Hitchcock’s Villains: Murderers, Maniacs And Mother Issues Review

Authors: Eric San Juan and Jim McDevitt.

villains coverSome of the most colourful villains in cinema’s rich history have been those in Hitchcock films. Think Robert Walker as the rather campy and thinly veiled homosexual Bruno Anthony (Robert Walker) in Strangers on a Train (1951) or Norman Bates (Anthony Perkins) in Psycho (1960). It is perhaps a little hard to imagine today what a different kind of ‘villain’ that Norman Bates was – there had been no one like him before. He did not fit into the archetype of snarling monster villain or ruthless killer; he was far more complex drawing on deep rooted psychoanalysis to draw him out. At the heart of this was the mother issue – that it was not Norman but the part of his brain that was controlled by his ‘mother’ that was killing.

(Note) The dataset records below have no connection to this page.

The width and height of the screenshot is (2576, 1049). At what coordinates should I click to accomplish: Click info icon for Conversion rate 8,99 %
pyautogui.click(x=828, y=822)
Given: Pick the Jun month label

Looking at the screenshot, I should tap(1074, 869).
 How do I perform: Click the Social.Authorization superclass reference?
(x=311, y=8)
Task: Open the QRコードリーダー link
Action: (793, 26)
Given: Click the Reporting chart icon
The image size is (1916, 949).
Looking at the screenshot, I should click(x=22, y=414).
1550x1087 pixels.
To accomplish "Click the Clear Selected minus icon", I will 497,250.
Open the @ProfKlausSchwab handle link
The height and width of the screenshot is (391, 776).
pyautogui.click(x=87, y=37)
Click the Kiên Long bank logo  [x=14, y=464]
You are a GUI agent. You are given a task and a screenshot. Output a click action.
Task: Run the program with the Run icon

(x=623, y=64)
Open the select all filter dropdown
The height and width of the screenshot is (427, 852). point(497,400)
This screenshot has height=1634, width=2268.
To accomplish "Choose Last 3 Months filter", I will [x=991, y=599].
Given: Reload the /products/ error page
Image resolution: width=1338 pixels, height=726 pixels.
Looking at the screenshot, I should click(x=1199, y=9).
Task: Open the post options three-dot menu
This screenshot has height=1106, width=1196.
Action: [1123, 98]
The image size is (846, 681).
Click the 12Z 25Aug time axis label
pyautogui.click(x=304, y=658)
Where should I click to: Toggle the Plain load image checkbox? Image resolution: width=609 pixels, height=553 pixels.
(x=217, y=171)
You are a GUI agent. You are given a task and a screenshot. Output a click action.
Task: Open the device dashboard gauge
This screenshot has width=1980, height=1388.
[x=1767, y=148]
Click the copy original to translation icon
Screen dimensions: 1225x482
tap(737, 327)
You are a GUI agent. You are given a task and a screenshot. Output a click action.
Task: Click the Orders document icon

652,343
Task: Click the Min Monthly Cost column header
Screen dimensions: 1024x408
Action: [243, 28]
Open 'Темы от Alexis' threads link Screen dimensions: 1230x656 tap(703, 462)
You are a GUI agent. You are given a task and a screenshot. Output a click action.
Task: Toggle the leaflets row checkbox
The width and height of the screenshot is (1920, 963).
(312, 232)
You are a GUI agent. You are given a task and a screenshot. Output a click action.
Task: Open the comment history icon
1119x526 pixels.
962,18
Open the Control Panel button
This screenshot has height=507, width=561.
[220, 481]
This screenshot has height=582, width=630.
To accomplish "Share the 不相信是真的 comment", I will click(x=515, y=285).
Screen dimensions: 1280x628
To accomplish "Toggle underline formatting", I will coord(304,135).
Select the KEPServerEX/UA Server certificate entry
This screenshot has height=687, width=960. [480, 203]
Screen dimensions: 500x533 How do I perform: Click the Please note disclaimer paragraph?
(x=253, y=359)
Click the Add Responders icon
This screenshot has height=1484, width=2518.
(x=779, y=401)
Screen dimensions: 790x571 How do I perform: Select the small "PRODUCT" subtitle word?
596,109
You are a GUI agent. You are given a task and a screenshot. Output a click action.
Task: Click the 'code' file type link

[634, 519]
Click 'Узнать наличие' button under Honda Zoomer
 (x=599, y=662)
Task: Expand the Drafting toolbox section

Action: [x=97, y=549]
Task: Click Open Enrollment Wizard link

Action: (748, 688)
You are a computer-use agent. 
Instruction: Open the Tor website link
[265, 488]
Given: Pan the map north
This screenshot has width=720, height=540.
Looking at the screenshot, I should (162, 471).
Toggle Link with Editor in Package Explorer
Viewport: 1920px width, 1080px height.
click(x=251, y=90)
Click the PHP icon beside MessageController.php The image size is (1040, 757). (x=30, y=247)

Grouping the nine films singled out for detailed discussion there is a clear thread and pattern that runs through nearly all of them. The films studied span throughout his career: the terrorist family man Karl Anton Verloc in Sabotage (1936), Uncle Charlie, the alleged Merry Widow murderer who hides out with his middle American family in Shadow of a Doubt (1943), Alexander Sebastian the renegade Nazi living in Brazil in Notorious (1946), the two student killers who murder for the experience and kicks in Rope (1948), the aforementioned twisted Bruno Anthony in Strangers on a Train, the wealthy fifth columnist Phillip Vandamm in North by Northwest (1959), Norman Bates in Psycho (1960), the violent rapist tie strangler Bob Rusk in Frenzy (1972), Hitch’s last masterpiece and most controversial of all is Scottie Ferguson in Vertigo (1958), who one can argue that he was a villain at all, but the authors seem to be under no doubt. Looking at all these films together the links become clearer with on many occasions the mother being at the heart of it all – whether she be domineering or molly coddles her offspring. With Psycho it’s clear: overbearing mother brings Norman up sheltered from women, tells him that they are evil and their flesh is sinful. Years before she is killed in a fit of rage by Norman who then preserves her as though she were still the dominating force in his life. The mother in Notorious works in the same way and is perhaps the most snarling villain in the entire film. For Bruno Anthony’s mother she is the opposite pampers to every one of her capricious son’s demands much to the chagrin of Bruno’s father (who Bruno wants to have killed off).

Throughout the book the author’s try to link up what we know of Hitchcock’s personality and the villains themselves. This can be dangerous territory. At one point the authors are labelling Hitchcock biographer of some sometimes gossipy tabloid readings of Hitchcock and yet on the other hand they are trying to compare Hitchcock’s mother issues in his films with the close, not untypical of the time strange relationship he had with his own mother. Psycho-biography is always an interesting read but can be presumptuous rather than fact based. It’s duly noted that despite the Master’s own admission of impotence the authors are reluctant to make the distinction with the sexual kicks Bob Rusk gets from killing in Frenzy. They certainly make the comparisons with Claude Rains’ Alex in Notorious and Scottie in Vertigo with his obsession for one woman. It was well publicized that Hitchcock had an infatuation bordering on obsession with many of his (blonde) leading ladies including Grace Kelly and Vera Miles before most famously reaching a disastrous head with Tippi Hedren star of The Birds (1963) and Marnie (1964) –  two other films it is noted have very strong mother issues.